Electricity systems must provide a margin of capacity over and above the peak demand level. This capacity must be constantly available, so intermittent forms of generation, such as wind and solar power, do not qualify. Plants which can be dispatched at the will of the grid operator, such as gas or coal, or hydro, will do fine.

There are no hard and fast rules about the necessary capacity margin, but many grid operators would be uncomfortable unless they had dispatchable capacity of around 115% or 120% of peak demand. This ensures a low probability of blackouts due to plants going offline, which is more frequent occurrence than you think.

In Ireland, peak demand is still below the level seen in 2008. But three large new gas-fired plants have been commissioned since the bubble burst and the margin of dispatchable plant capacity is now over 150% of peak demand.

In addition, there is an extensive and growing collection of wind farms around the country which are available on an intermittent basis. In total, power generation capacity when the wind blows equals roughly double peak demand.
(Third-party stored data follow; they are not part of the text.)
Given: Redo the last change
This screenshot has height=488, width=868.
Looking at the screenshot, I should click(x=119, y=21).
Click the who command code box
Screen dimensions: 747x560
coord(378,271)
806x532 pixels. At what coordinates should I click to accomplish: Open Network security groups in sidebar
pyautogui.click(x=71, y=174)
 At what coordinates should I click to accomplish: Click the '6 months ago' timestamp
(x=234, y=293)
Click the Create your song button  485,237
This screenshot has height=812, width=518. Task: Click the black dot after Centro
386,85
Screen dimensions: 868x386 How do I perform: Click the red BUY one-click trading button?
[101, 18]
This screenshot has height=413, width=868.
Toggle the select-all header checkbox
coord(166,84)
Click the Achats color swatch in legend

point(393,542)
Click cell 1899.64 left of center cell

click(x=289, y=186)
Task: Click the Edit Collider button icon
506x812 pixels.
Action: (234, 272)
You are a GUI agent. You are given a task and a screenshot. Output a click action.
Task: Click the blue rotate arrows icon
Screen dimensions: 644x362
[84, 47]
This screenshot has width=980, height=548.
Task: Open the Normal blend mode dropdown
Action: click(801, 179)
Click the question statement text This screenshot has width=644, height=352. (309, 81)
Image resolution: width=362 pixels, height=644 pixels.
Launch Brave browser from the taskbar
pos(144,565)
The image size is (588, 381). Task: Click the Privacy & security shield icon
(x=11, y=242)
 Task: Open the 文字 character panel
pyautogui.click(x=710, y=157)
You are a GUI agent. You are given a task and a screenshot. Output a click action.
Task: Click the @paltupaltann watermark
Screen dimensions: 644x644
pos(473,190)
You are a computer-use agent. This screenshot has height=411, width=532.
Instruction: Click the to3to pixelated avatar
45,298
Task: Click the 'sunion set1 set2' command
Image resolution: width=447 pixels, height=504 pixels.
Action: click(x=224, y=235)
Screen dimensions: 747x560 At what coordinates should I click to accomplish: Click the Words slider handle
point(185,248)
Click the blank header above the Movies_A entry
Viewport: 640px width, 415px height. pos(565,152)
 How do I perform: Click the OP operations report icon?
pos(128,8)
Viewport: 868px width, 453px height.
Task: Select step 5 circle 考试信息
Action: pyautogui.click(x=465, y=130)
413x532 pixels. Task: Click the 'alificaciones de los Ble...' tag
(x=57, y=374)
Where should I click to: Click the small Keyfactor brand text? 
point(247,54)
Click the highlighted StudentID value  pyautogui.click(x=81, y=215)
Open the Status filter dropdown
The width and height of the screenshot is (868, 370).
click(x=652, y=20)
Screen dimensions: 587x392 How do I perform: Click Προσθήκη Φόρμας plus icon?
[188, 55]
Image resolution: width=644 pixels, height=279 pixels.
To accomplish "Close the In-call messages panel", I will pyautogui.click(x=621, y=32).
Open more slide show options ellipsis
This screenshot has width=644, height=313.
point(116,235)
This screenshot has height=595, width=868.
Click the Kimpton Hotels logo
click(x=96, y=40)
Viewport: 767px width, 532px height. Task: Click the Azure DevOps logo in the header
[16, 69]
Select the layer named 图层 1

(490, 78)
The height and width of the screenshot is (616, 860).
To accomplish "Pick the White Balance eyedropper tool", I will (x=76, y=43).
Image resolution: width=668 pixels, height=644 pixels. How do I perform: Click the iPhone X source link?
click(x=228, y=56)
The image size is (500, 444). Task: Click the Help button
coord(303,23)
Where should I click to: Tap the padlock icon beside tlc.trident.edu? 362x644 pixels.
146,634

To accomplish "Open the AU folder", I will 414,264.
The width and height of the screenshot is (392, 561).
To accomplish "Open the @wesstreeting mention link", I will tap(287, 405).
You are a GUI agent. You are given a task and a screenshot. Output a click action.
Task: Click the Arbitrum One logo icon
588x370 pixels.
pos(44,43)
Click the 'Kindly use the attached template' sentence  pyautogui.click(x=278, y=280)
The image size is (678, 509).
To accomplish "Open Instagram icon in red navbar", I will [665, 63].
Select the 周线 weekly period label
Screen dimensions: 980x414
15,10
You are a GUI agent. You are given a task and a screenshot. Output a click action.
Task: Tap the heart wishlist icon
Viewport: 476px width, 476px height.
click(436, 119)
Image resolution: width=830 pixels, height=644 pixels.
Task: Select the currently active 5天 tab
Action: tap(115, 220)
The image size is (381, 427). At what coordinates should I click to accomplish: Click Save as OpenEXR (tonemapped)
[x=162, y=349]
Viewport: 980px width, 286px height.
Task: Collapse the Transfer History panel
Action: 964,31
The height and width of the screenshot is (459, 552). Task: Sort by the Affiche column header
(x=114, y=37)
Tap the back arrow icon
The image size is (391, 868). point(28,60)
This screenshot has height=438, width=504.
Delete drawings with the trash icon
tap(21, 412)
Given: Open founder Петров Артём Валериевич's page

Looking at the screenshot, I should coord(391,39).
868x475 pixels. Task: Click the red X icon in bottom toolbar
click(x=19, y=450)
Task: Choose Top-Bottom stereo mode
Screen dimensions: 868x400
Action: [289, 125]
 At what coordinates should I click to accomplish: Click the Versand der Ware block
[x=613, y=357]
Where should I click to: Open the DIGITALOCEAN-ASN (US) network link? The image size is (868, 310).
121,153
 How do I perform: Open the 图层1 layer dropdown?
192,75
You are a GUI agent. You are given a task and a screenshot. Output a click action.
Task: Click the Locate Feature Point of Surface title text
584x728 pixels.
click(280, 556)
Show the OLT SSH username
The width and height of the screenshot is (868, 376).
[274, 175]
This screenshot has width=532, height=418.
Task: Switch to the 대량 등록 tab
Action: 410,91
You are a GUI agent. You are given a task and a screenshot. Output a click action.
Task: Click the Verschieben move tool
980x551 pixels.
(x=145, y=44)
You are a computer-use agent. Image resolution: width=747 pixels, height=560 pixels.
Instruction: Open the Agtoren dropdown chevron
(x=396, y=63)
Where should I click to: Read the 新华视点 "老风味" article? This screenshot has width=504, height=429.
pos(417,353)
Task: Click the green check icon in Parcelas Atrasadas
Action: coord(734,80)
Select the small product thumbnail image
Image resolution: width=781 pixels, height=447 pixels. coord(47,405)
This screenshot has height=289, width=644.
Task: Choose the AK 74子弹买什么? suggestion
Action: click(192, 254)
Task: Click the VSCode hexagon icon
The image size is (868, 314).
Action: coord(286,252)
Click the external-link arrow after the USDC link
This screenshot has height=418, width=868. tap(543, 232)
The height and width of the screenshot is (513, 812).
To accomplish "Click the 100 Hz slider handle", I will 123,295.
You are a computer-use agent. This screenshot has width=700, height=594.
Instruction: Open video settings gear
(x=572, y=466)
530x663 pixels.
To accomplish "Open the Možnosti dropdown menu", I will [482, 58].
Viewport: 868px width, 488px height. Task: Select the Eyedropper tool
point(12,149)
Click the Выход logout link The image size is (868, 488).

No more gas plants are likely to be built for many years. When the wind blows, they get switched off and the builders of new gas plants must regret their optimism. But new wind farms continue to be built and indeed there are clamorous demands from the big wind energy companies to build yet more, along with transmission lines to carry their power.

Given the unprecedented excess capacity in the system, this looks rather odd. There is a simple explanation: the wind companies face a guaranteed price, courtesy of the electricity consumer, which is index-linked and subject to upward-only review.

There is an extra wrinkle. Since wind capacity is now very large, it is sometimes necessary to decline offers of power from wind farms in the interests of system stability, but wind farms get paid anyway if they are “constrained off”.

Oversupply

As wind capacity grows ever larger, these curtailment payments are likely to become more frequent. So it is possible to finance new wind farms even in an over-supplied market. In effect, the risk is not borne by the wind farms, but by consumers at large who are effectively underwriting a NAMA for wind farms.

But surely wind is a good thing, endorsed by the Government, the media and all responsible people who care for the planet? When the full costs are taken into account, including the costs of harmful carbon emissions from fossil fuels like coal and gas, wind may indeed be a good thing. But only up to a point and that point is rapidly being approached in Ireland.

At the margin, it costs virtually nothing to operate a wind farm once it has been built, so the wind farms will always be run where technically possible. This means roughly one hour in three in Irish conditions. Their full capacity is already approaching one-half of peak demand and they tend to be all available at once – the wind blows across the whole country or not at all.

The cheapest fossil fuel right now is coal, so the large Moneypoint station is normally kept running. When the wind blows, it is the gas plants, which have emissions sharply lower than coal or turf, which get switched off. Constant cycling of these plants, designed for continuous operation, shortens their lives and reduces their efficiency. As a result, the emission savings from wind operation are less than one might imagine.

There is an additional hidden cost. Wind farms are perforce widely scattered throughout the country. Under Irish rules, the wind generators do not pay the full costs of the extra transmission capacity they necessitate. The bill is passed along to the consumer. The direct costs of the price guarantee and the special deal on curtailment are thus not the full story. The system must be viewed as a whole and wind imposes substantial system costs which moreover increase in nonlinear fasion as wind penetration rises further.

Since the Irish bubble burst in 2008, investment in the Irish electricity system has continued apace. Extra generation capacity, resulting in the current extraordinary excess over demand, along with transmission investment and the new interconnector to Wales, has cost somewhere between €4bn and €5bn. This is one explanation for the relatively high electricity prices here, now about a quarter above the European average.

Objections

Communities around the country have been raising objections to new wind farms and to new transmission lines, some of which are needed only because of wind farm expansion. If the new investments were likely to deliver serious economic benefits, for example lower electricity prices and low-cost emission reduction, the environmental headaches might have to be endured. But what if the economic and emission benefits are illusory?